You might want to read Dennis Breuker's thesis. (It contains a lot of
information about transpositions/hash tables)

http://www.breuker.demon.nl/thesis/index.html

Erik



Peter Drake wrote:
> I found that sorting the moves by static evaluation at each ply is a
> big win, because it allows alpha-beta pruning to cut a lot of nodes out
> of the tree.

That's obvious, but sorting on evaluation can be expensive. Did you try
the basic move ordering techniques such as: transposition move, killer
moves, history heuristic?


> On the other hand, storing the boards I've already evaluated (in a hash
> table) seems to be a loss.  I get a lot of hits, roughly halving the
> number of evaluations I have to do, but this seems to be overwhelmed by
> the cost of maintaining a hash table containing tens of thousands of
> boards.  Of course, the trade-off may go the other way when I'm using a
> less trivial evaluation function (currently just counting stones) and
> considering fewer moves (currently considering everything).

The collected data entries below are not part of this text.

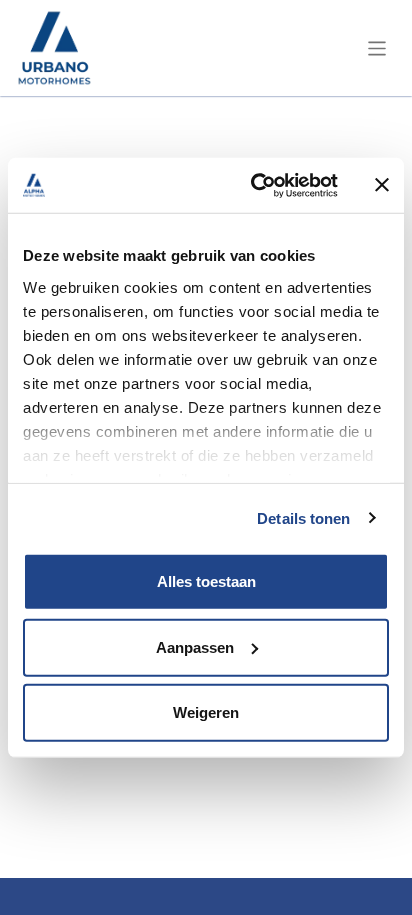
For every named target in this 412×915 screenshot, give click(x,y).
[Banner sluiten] (382, 185)
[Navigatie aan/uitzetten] (377, 47)
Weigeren (206, 712)
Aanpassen (195, 646)
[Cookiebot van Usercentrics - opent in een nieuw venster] (255, 185)
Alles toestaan (206, 581)
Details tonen (303, 517)
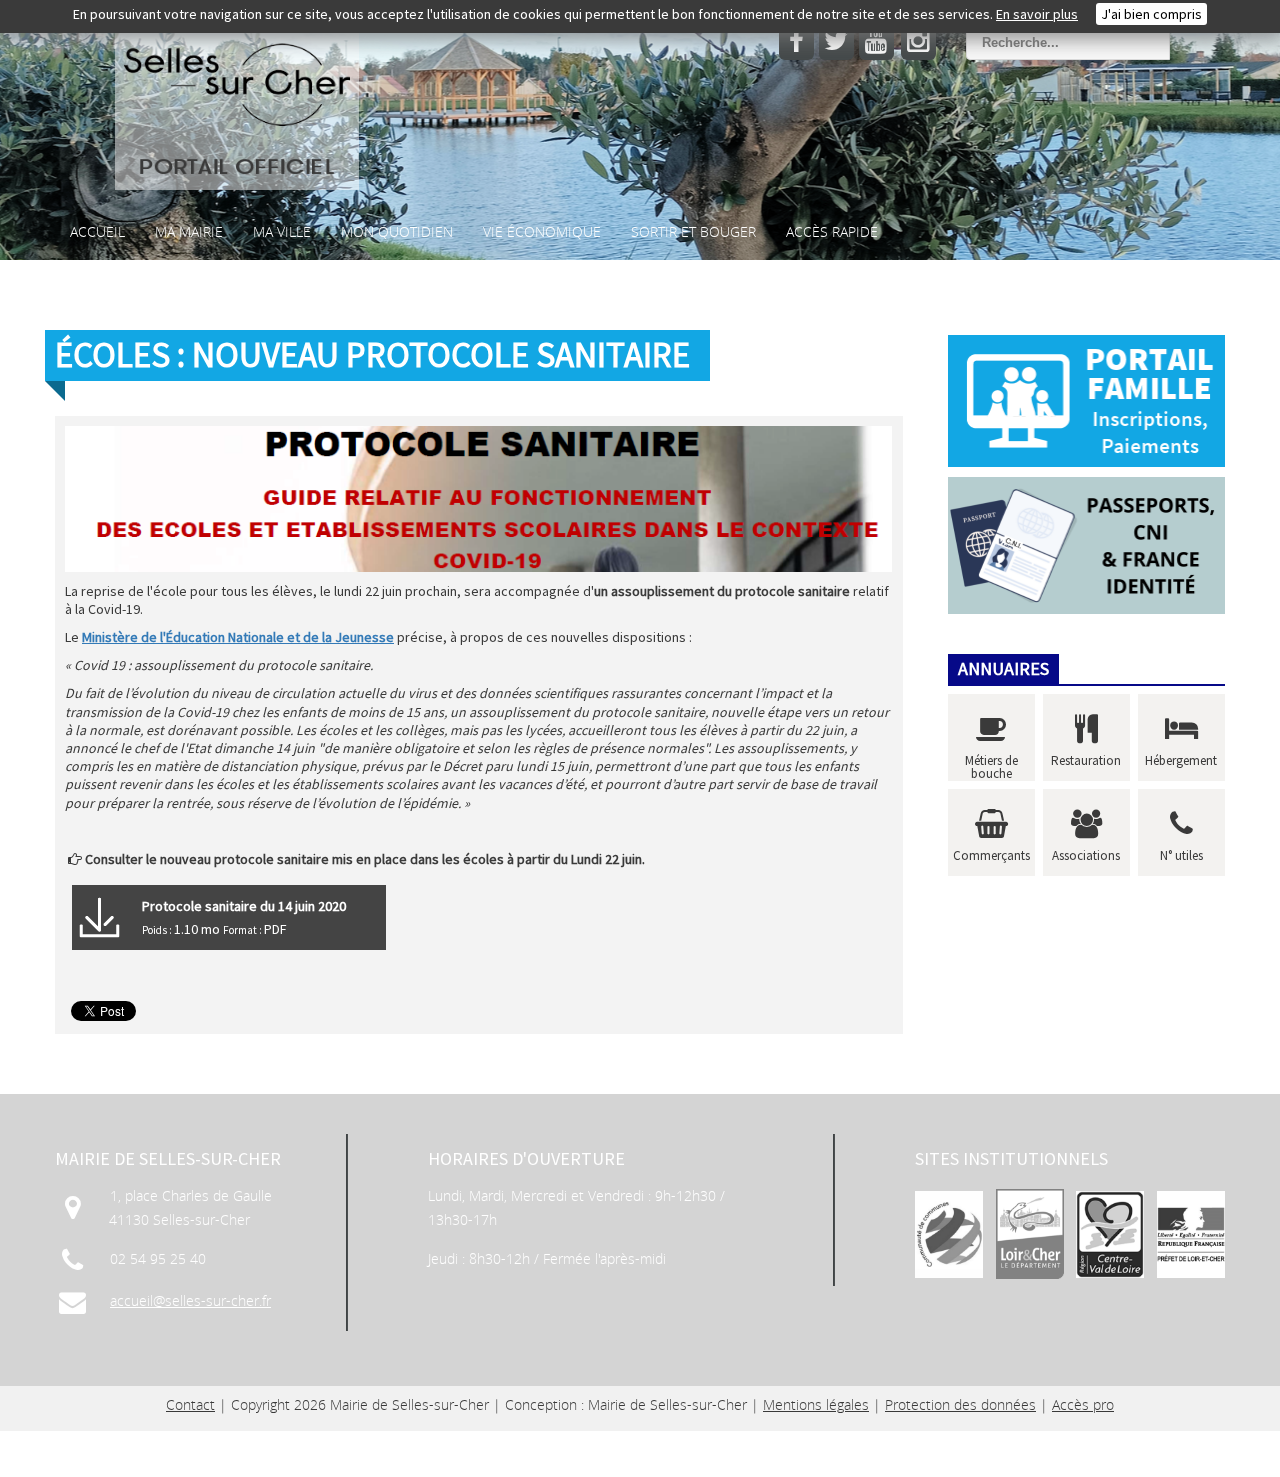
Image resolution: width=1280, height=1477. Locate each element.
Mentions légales (816, 1404)
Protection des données (960, 1404)
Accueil (97, 231)
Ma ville (282, 231)
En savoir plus (1037, 14)
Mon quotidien (397, 231)
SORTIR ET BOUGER (693, 231)
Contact (190, 1404)
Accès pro (1083, 1404)
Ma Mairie (189, 231)
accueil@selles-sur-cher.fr (190, 1300)
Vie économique (542, 231)
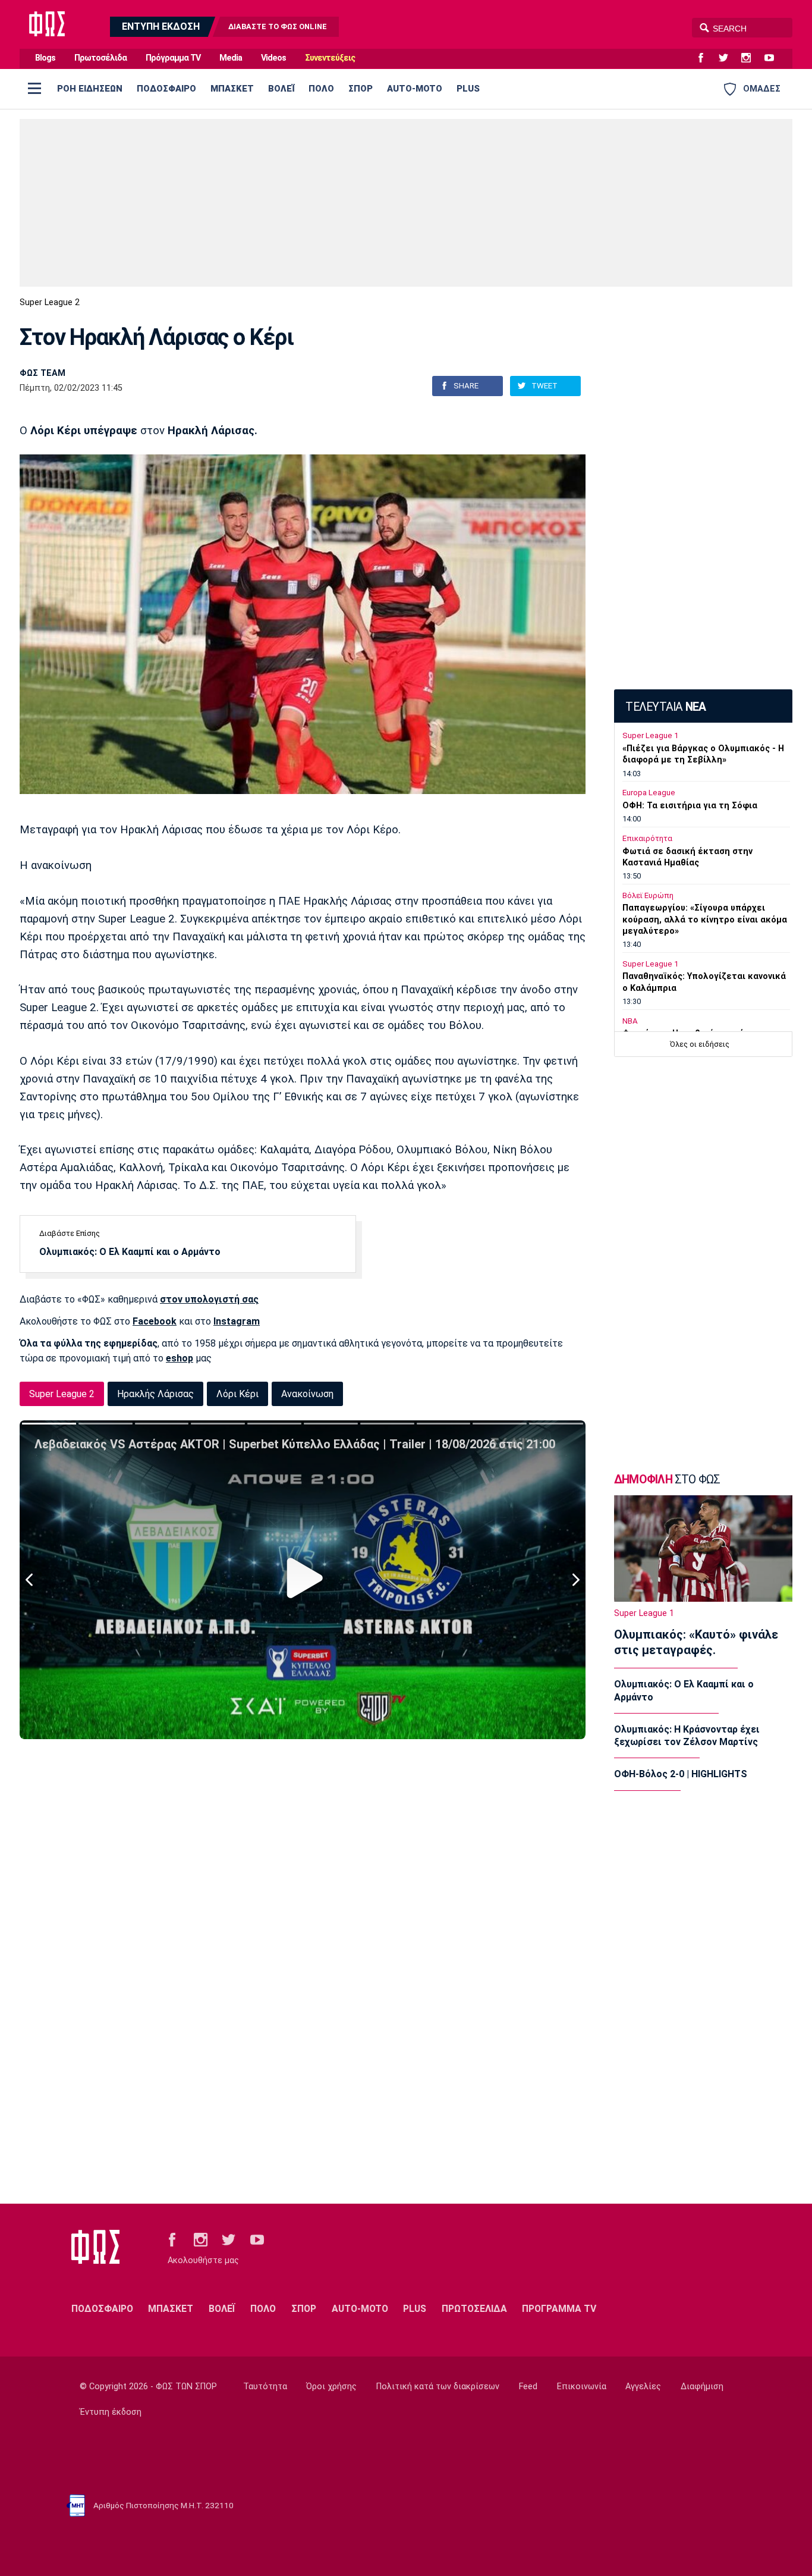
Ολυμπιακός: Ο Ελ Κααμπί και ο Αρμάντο (130, 1251)
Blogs (45, 58)
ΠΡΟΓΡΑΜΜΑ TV (559, 2308)
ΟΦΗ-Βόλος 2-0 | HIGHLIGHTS (680, 1774)
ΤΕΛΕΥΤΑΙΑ (665, 707)
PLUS (468, 88)
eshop (179, 1358)
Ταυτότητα (265, 2387)
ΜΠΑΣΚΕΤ (232, 88)
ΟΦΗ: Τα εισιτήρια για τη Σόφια (689, 806)
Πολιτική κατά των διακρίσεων (437, 2387)
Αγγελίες (643, 2387)
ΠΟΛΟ (321, 88)
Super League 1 (650, 735)
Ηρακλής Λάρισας (155, 1394)
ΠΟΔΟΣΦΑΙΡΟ (166, 88)
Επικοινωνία (581, 2387)
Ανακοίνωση (307, 1394)
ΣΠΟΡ (360, 88)
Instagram (236, 1321)
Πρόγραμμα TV (173, 58)
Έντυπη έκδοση (110, 2412)
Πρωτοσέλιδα (100, 58)
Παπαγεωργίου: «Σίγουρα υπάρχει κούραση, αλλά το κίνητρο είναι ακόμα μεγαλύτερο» (704, 919)
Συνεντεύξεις (330, 58)
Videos (273, 58)
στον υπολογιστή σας (209, 1299)
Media (230, 58)
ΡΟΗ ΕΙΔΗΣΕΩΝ (89, 88)
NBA (630, 1020)
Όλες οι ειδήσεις (699, 1044)
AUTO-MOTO (414, 88)
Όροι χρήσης (331, 2387)
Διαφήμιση (702, 2387)
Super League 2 (50, 302)
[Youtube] (773, 58)
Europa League (648, 792)
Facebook (155, 1321)
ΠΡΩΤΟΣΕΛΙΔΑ (474, 2308)
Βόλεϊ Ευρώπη (647, 895)
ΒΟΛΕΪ (281, 88)
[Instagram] (750, 58)
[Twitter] (728, 58)
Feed (528, 2387)
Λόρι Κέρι (237, 1394)
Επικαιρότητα (647, 838)
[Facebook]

Why is your hash table so expensive to maintain? Hash tables should be
fast, otherwise what's the point of using them anyway? Or do you mean
that RAM is expensive :-) 

(btw 50% reduction from a hash table is not much, with deep searches one
may expect reductions far over 95%)


> What are people doing about this problem?  Limiting the size of the
> table, and either ignoring additional boards or overwriting earlier
> ones?  Skipping stored boards altogether?

Replacement schemes is the buzz-word. I mainly use "two-deep" (see
breuker).


> I have one other concern:  suppose I evaluate a board at a leaf node,
> and later encounter it again higher in the tree.  Should I re-evaluate
> it?

Normally yes, unless you see that you will not search deeper (may happen
with a sure win or loss). (store the depth in the hash table!)